Objectives: To examine the outcomes (ie, costs, hospitalizations, and mortality) associated with a Hospital-in-Home (HIH) program implemented in 2010 by the Veterans Affairs (VA) Pacific Islands Healthcare System in Honolulu, Hawaii.
Study design: Retrospective cohort study.
Methods: We obtained medical information for veterans who were enrolled in the HIH program in Honolulu, Hawaii, between 2010 and 2013. For purposes of comparison, we also gathered VA data to identify a cohort of hospitalized veterans in Honolulu who were eligible for, but not enrolled in, the HIH program. Using VA administrative data, we extracted a set of individual-level variables at baseline to account for the differences between program enrollees and comparators. In total, 99 HIH program enrollees and 322 unenrolled veterans were included. We identified 3 sets of outcome variables: total costs of care related to the index event (ie, HIH services for enrollees and hospitalizations for comparators), hospitalizations, and mortality after discharge from the index event. We used a propensity score-matching approach to examine the difference in related outcomes between enrollees and comparators.
Results: The average medical cost was $5150 per person for veterans receiving HIH services, and $8339 per person for veterans receiving traditional inpatient services. The difference was statistically significant (P <.01). There was no statistically significant difference in mortality or hospitalization rates after the index event.
Conclusions: This study provides evidence of the potential benefits of a model that delivers acute care in patients' homes. Considering the emergence of accountable healthcare organizations, interest in broader implementation of such programs may be worthy of investigation.

— The data —
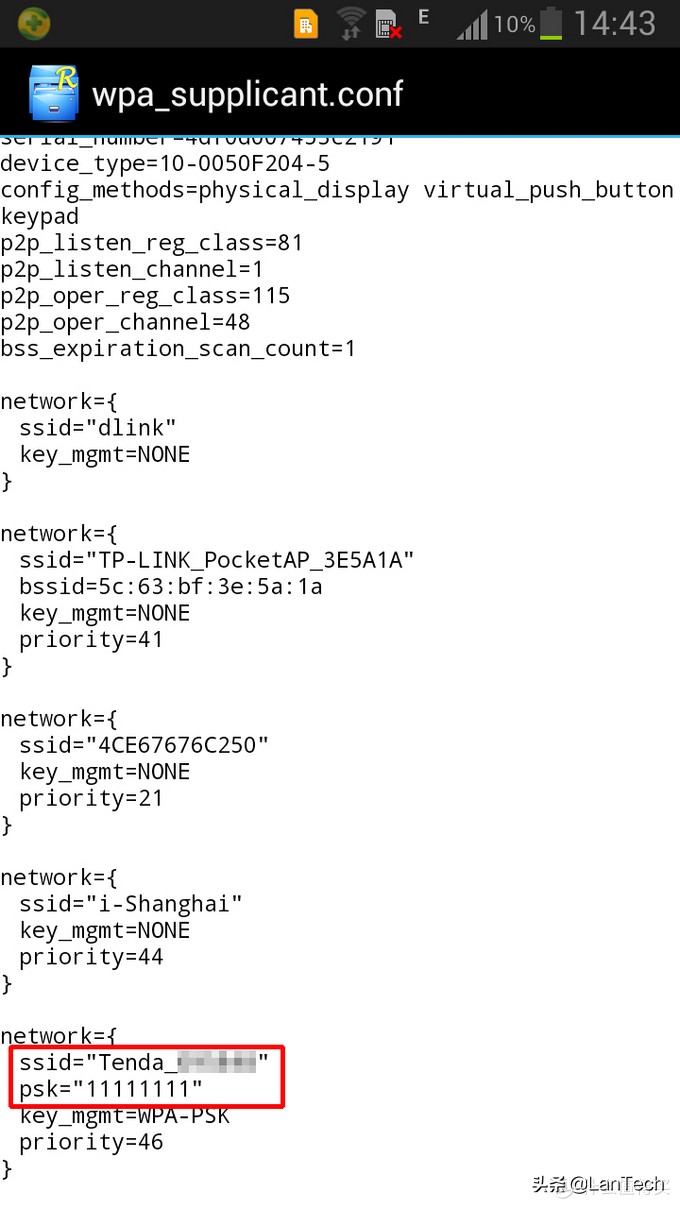This screenshot has width=680, height=1209.
Task: Tap the E network type indicator
Action: point(424,17)
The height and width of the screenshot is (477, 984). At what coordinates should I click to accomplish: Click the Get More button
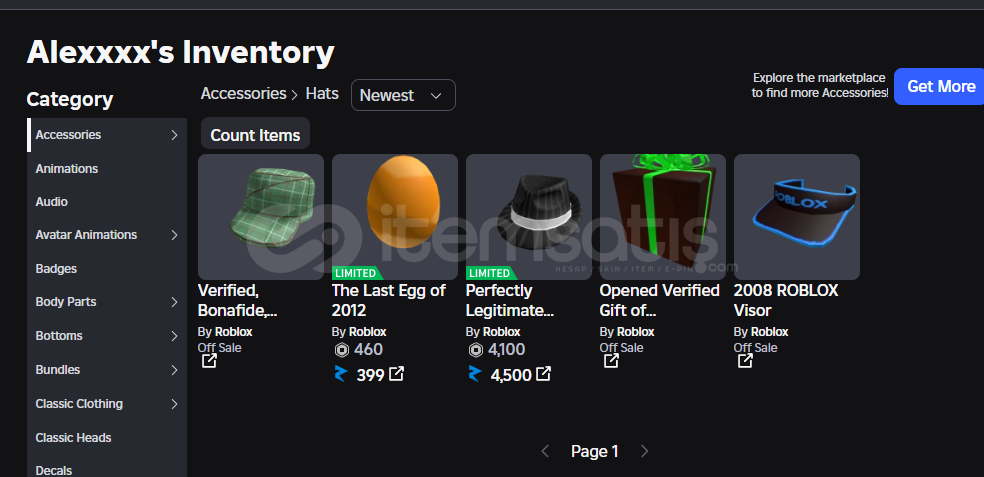(x=940, y=87)
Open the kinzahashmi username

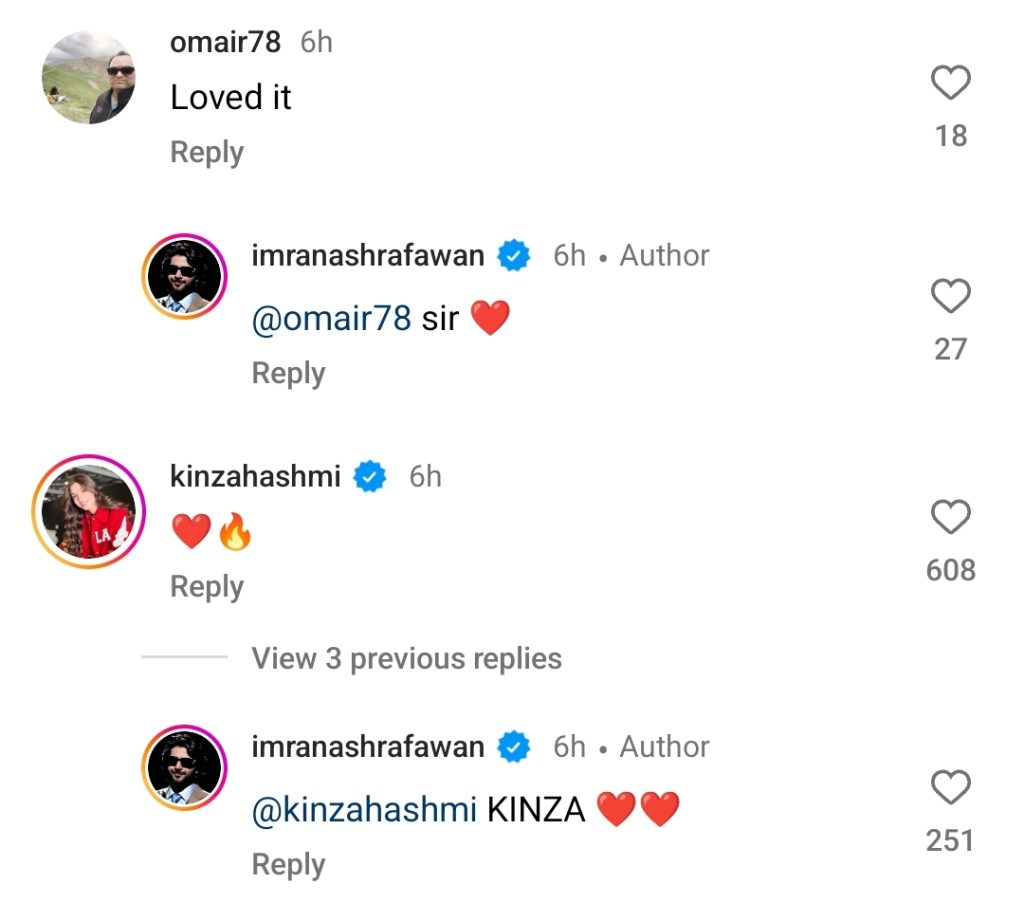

— Actions to take —
1 - Please transcribe the Hospital-in-Home abstract, starting with "Results: The average" and going on through "worthy of investigation.".
2 - According to the Hospital-in-Home abstract, what was the average medical cost per person for veterans receiving HIH services?
3 - Condense the paragraph of the Hospital-in-Home abstract that begins "Methods: We obtained medical information" into a bulleted list that keeps its main facts.
Rely only on the Hospital-in-Home abstract.

— Solved tasks —
1 -
Results: The average medical cost was $5150 per person for veterans receiving HIH services, and $8339 per person for veterans receiving traditional inpatient services. The difference was statistically significant (P <.01). There was no statistically significant difference in mortality or hospitalization rates after the index event.
Conclusions: This study provides evidence of the potential benefits of a model that delivers acute care in patients' homes. Considering the emergence of accountable healthcare organizations, interest in broader implementation of such programs may be worthy of investigation.

2 - $5150 per person.

3 -
- Medical information came from veterans enrolled in the Honolulu HIH program between 2010 and 2013.
- A comparison cohort came from VA data: hospitalized veterans in Honolulu who were eligible for the program but not enrolled.
- Individual-level baseline variables from VA administrative data accounted for differences between enrollees and comparators.
- The study included 99 enrollees and 322 unenrolled veterans.
- There were three sets of outcomes: total costs of care for the index event, hospitalizations, and mortality after discharge from the index event.
- Propensity score matching was used to compare outcomes between enrollees and comparators.